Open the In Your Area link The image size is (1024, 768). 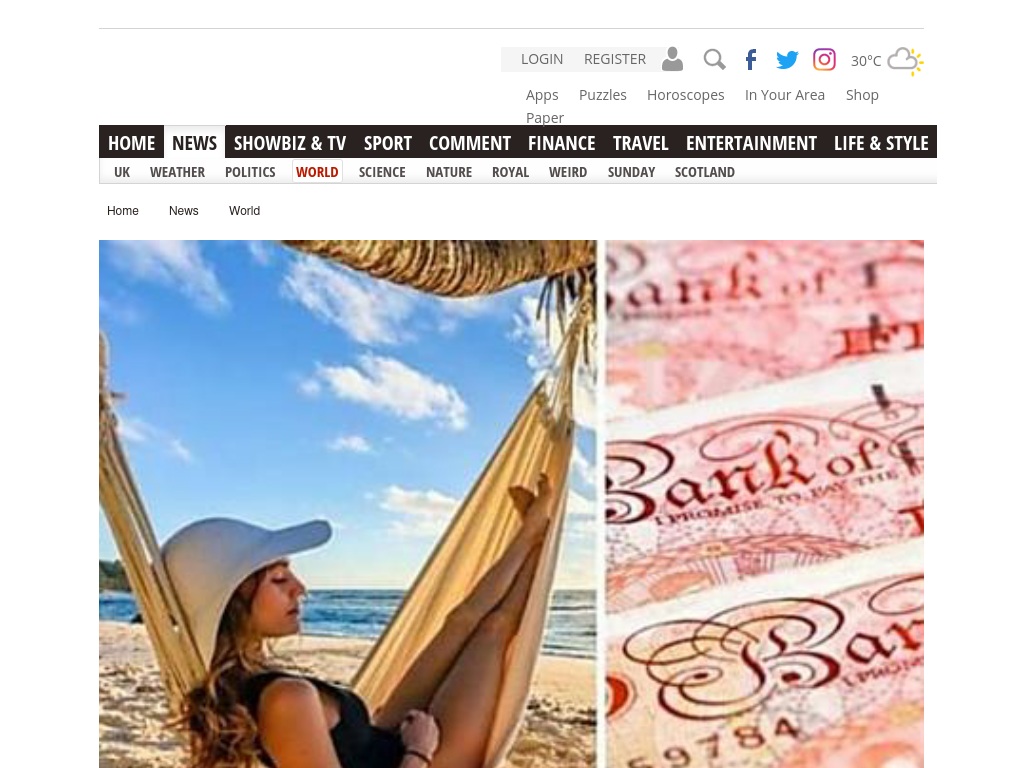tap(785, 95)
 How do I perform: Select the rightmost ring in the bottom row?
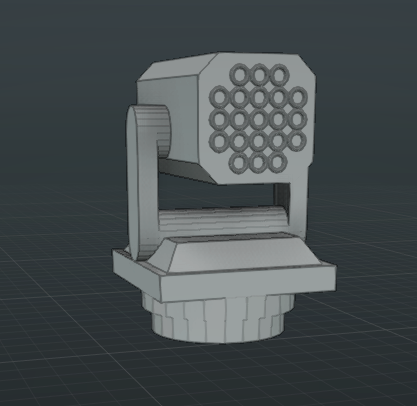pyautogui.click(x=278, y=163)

--

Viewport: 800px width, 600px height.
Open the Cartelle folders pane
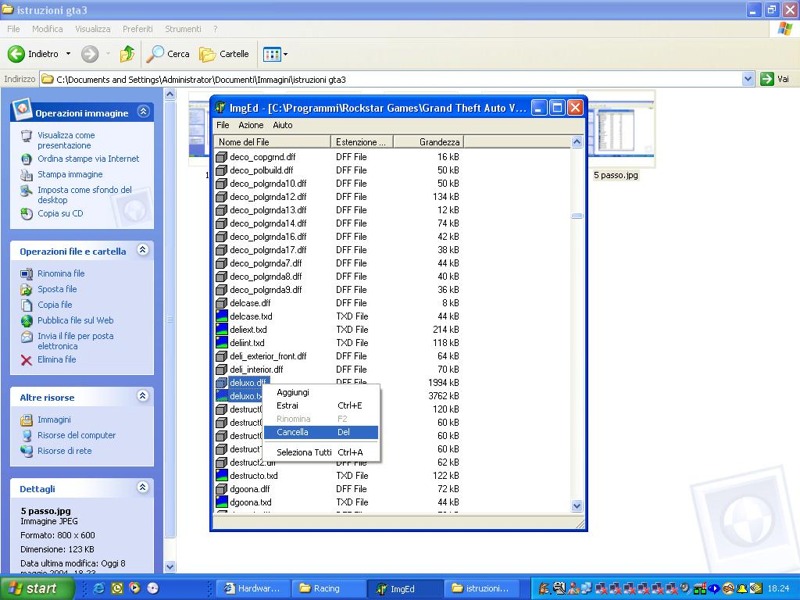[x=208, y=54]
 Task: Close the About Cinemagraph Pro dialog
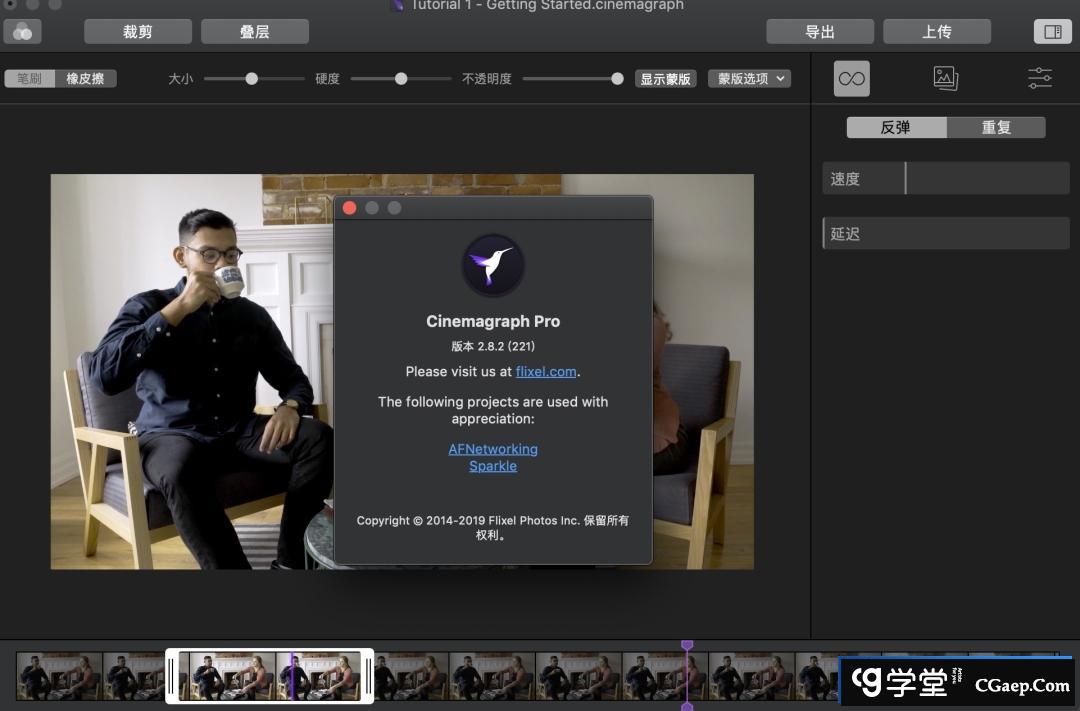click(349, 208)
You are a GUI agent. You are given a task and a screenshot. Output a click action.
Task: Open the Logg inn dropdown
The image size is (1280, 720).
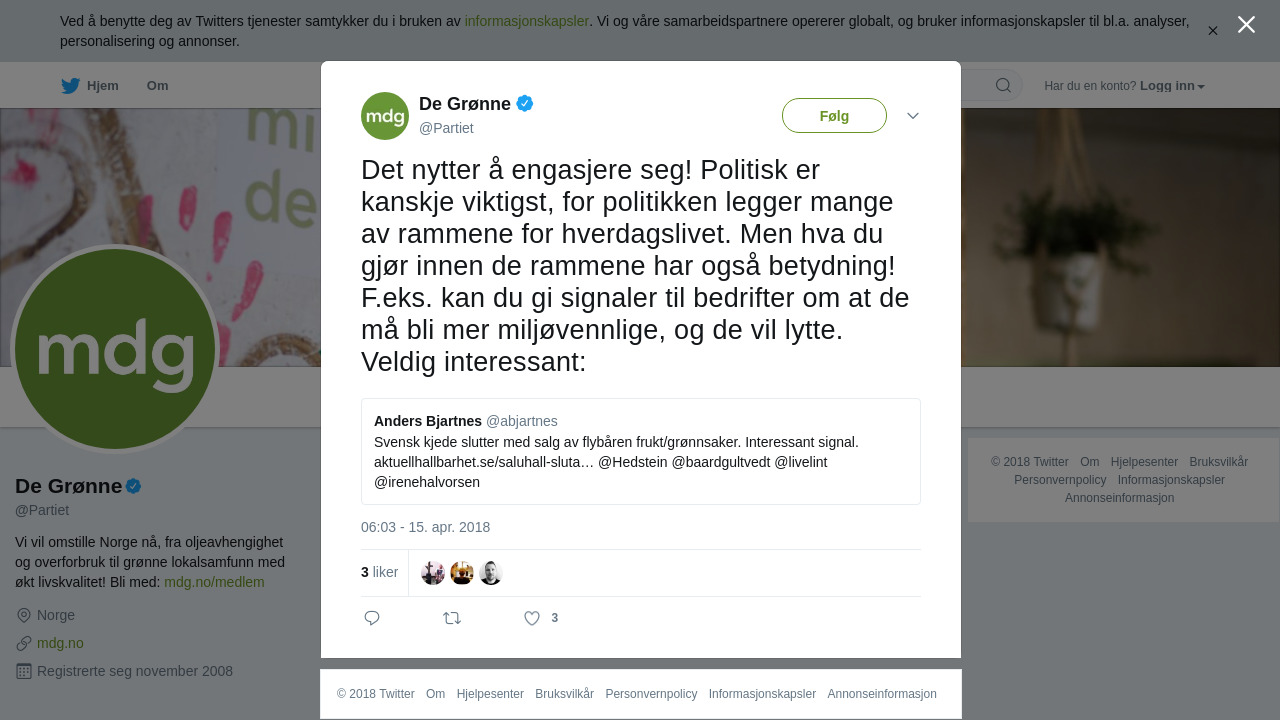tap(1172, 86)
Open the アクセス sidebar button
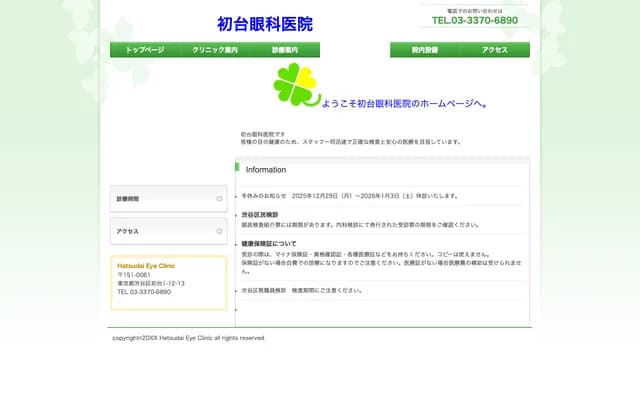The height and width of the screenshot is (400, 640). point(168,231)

* * *

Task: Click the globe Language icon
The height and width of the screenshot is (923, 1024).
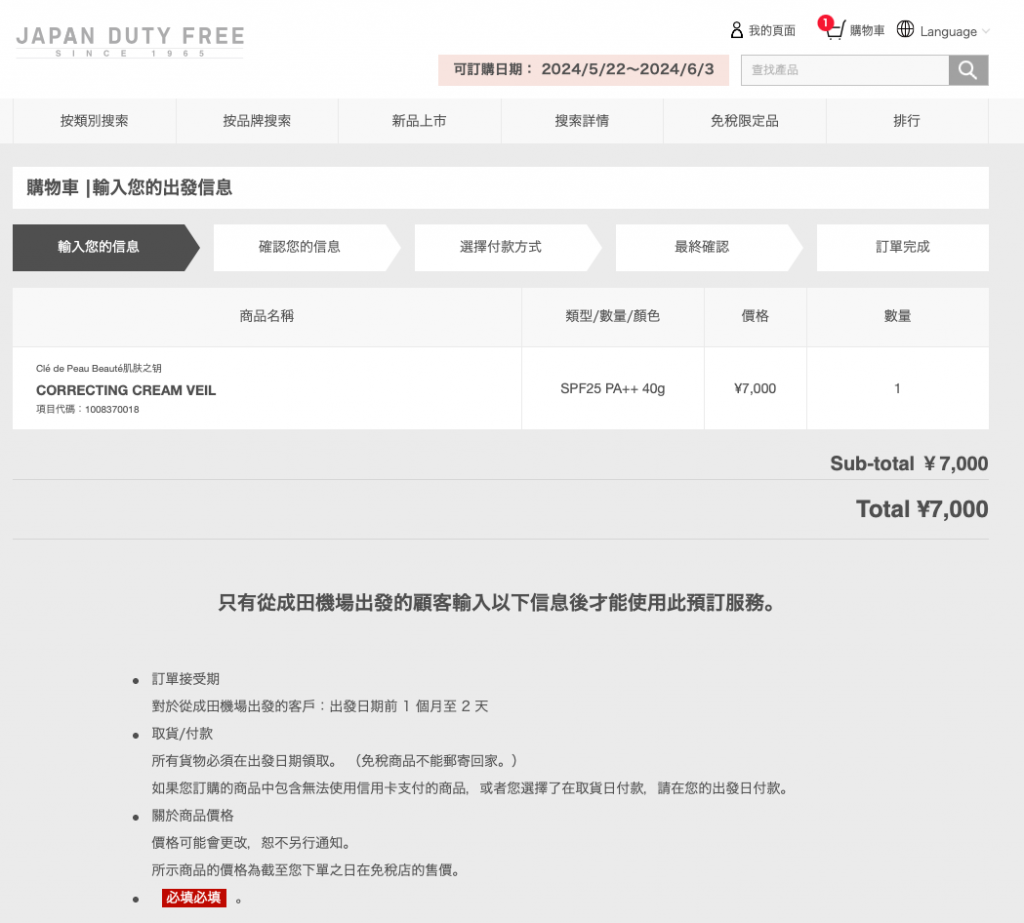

- WHAT THE EXERCISE ASKS
From the data above, return only the lines starting at the line that holds "Viewport: 800px width, 600px height." and ending at the line that holds "Task: Open the Logg inn dropdown", word for word and without pictures.

- SOLUTION FOR THIS TASK
Viewport: 800px width, 600px height.
Open the Cartelle folders pane
[x=208, y=54]
 Task: Close the About Cinemagraph Pro dialog
click(349, 208)
You are a GUI agent. You are given a task and a screenshot. Output a click action.
Task: Open the Logg inn dropdown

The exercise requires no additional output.